## START DOCUMENT EXCERPT
During operation of the power contact, contact stick durations may
be periodically measured and referenced against the configured
observation windows to determine in which window the measured stick
duration fits, and then determine the corresponding health
assessment characteristic of the current state of the contact
associated with the measured contact stick duration.
ADDITIONAL EXAMPLES
[0140] The description of the various embodiments is merely
exemplary and, thus, variations that do not depart from the gist of
the examples and detailed description herein are intended to be
within the scope of the present disclosure. Such variations are not
to be regarded as a departure from the spirit and scope of the
present disclosure.
[0141] In Example 1 an electrical circuit includes a pair of
terminals adapted to be connected to a set of switchable contact
electrodes of a power contact, a plasma ignition detector
operatively coupled to the pair of terminals, the plasma ignition
detector configured to detect an electrical parameter over the
switchable contact electrodes indicative of the formation of plasma
between the switchable contact electrodes and output a plasma
ignition signal based on the electrical parameter as detected, a
plasma burn memory, configured to receive and store the plasma
ignition signal, a controller circuit, operatively coupled to the
plasma burn memory, configured to receive from the plasma burn
memory the plasma ignition signal, based on receipt of the plasma
ignition signal, start a timer, and upon the timer meeting a time
requirement, output a plasma extinguish command, a trigger circuit,
operatively coupled to the controller circuit, configured to
receive the plasma extinguish command and output a trigger signal
based on the plasma extinguish command, and a plasma extinguishing
circuit, configured to bypass the pair of terminals upon receiving
the trigger signal to extinguish the plasma between the switchable
contact electrodes.
[0142] In Example 2, the electrical circuit of Example 1 optionally
further includes that the time requirement is based on a time for
the plasma to transition from a metallic plasma to a gaseous
plasma.
[0143] In Example 3, the electrical circuit of any one or more of
Examples 1 and 2 optionally further includes that the time
requirement is based, at least in part, on an arc resistance over
the pair of terminals.
## END DOCUMENT EXCERPT
AIM A → Echo the listing from its first line through the line containing "Action: pyautogui.click(x=299, y=386)", both ends included, omitting the pictures.
The excerpt on power contacts and the listing that follows are unrelated material.
## START THE INPUT
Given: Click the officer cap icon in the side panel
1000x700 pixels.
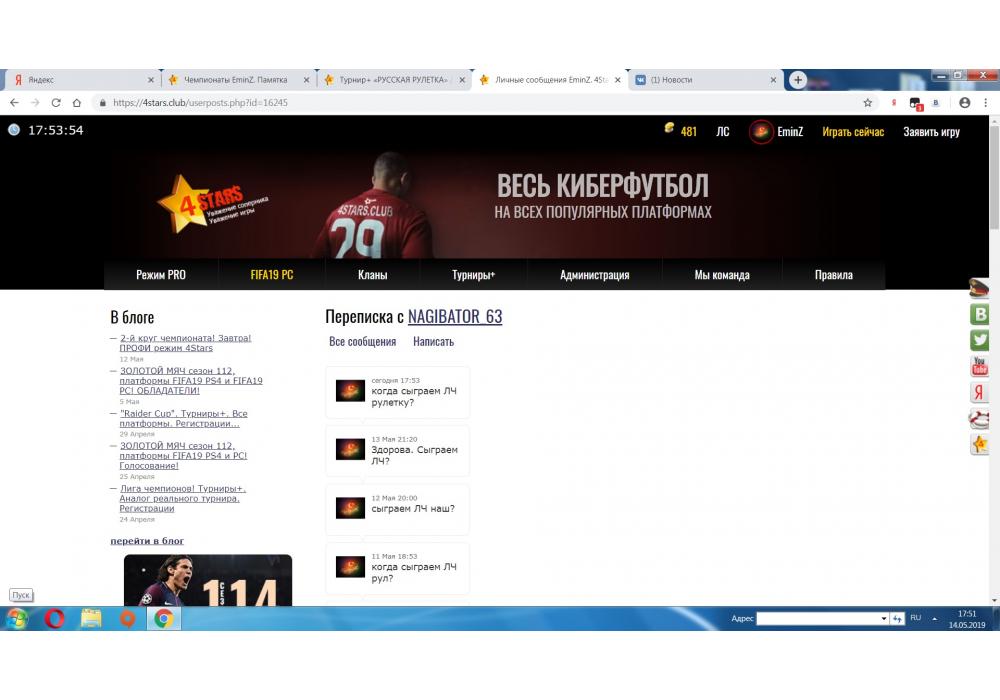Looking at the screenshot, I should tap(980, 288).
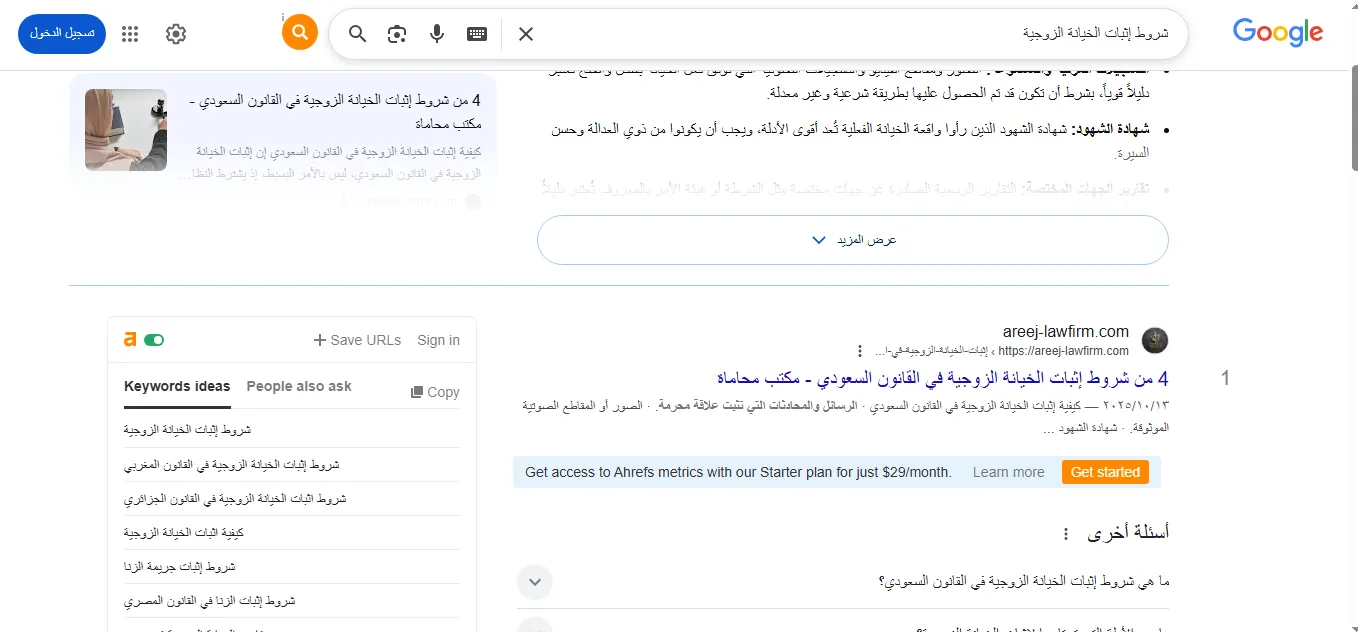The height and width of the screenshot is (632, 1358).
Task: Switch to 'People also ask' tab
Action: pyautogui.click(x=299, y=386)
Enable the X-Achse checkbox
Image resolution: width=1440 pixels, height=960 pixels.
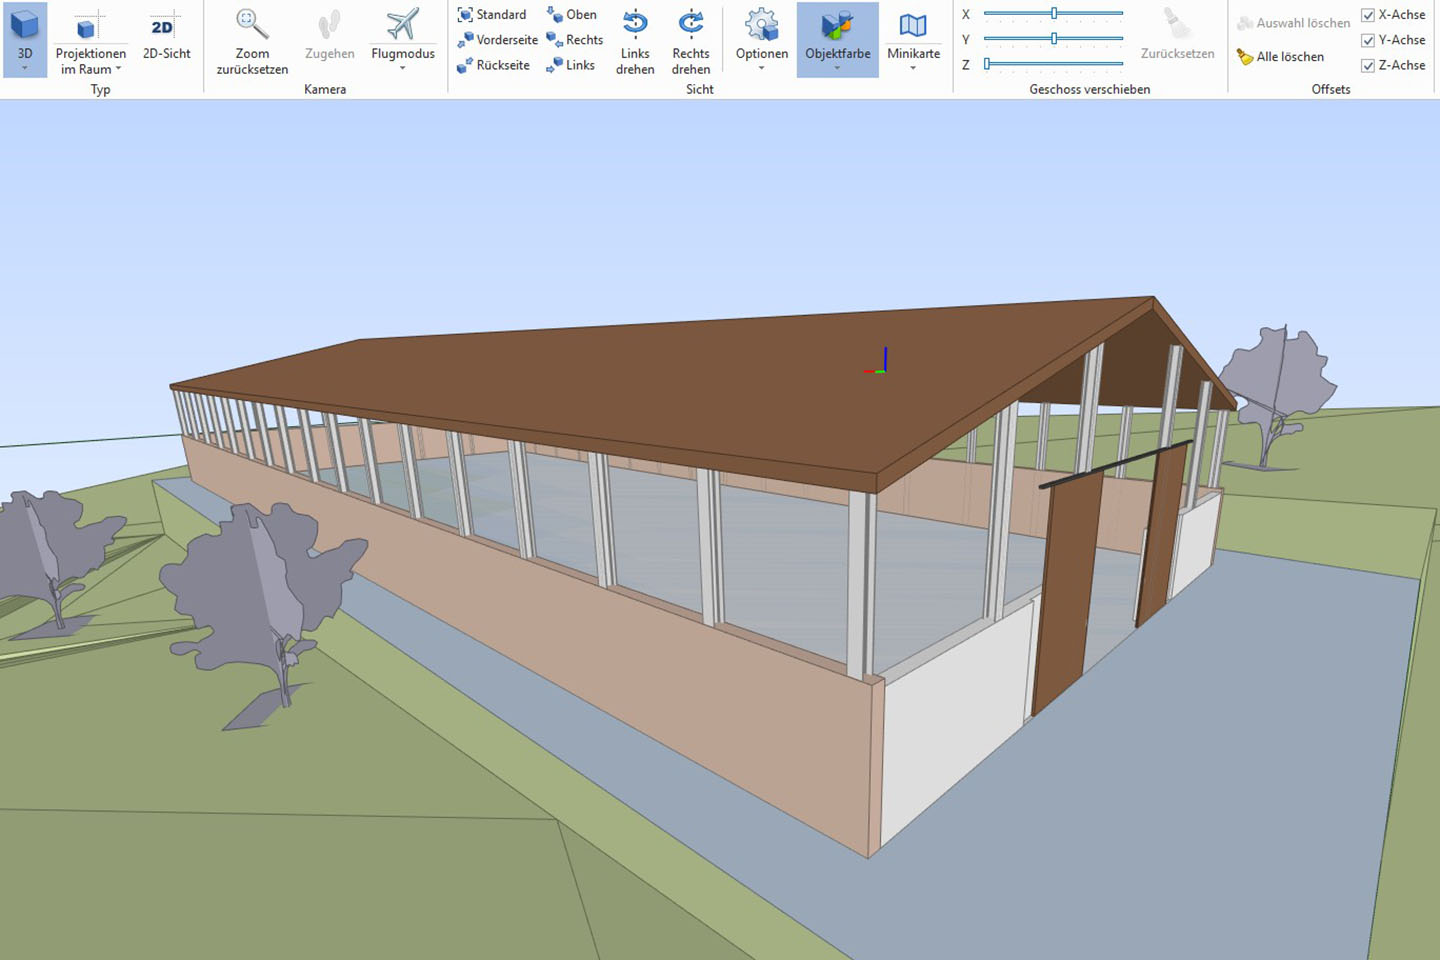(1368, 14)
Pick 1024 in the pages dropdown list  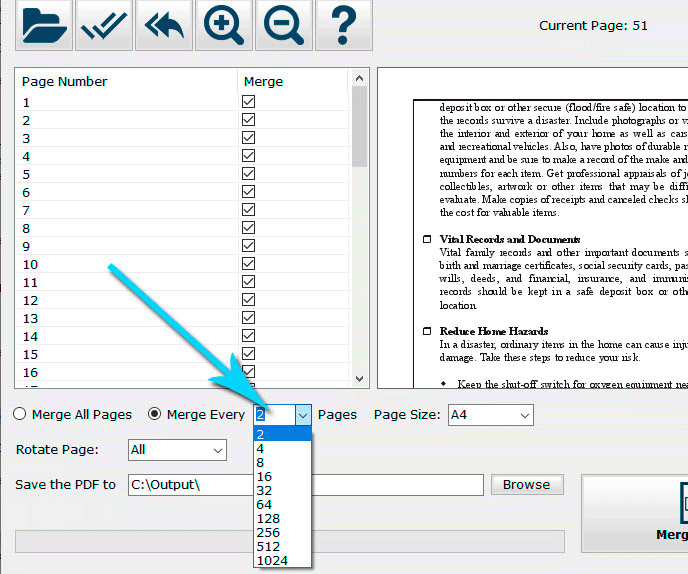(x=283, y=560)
## END THE INPUT
AIM B → In the power-contact excerpt, what is the time requirement based on in Example 2?

EXERCISE SOLUTION A →
Given: Click the officer cap icon in the side panel
1000x700 pixels.
Looking at the screenshot, I should tap(980, 288).
The height and width of the screenshot is (632, 1358).
Task: Switch to 'People also ask' tab
Action: pyautogui.click(x=299, y=386)

EXERCISE SOLUTION B → It is based on the time for the plasma to transition from a metallic plasma to a gaseous plasma.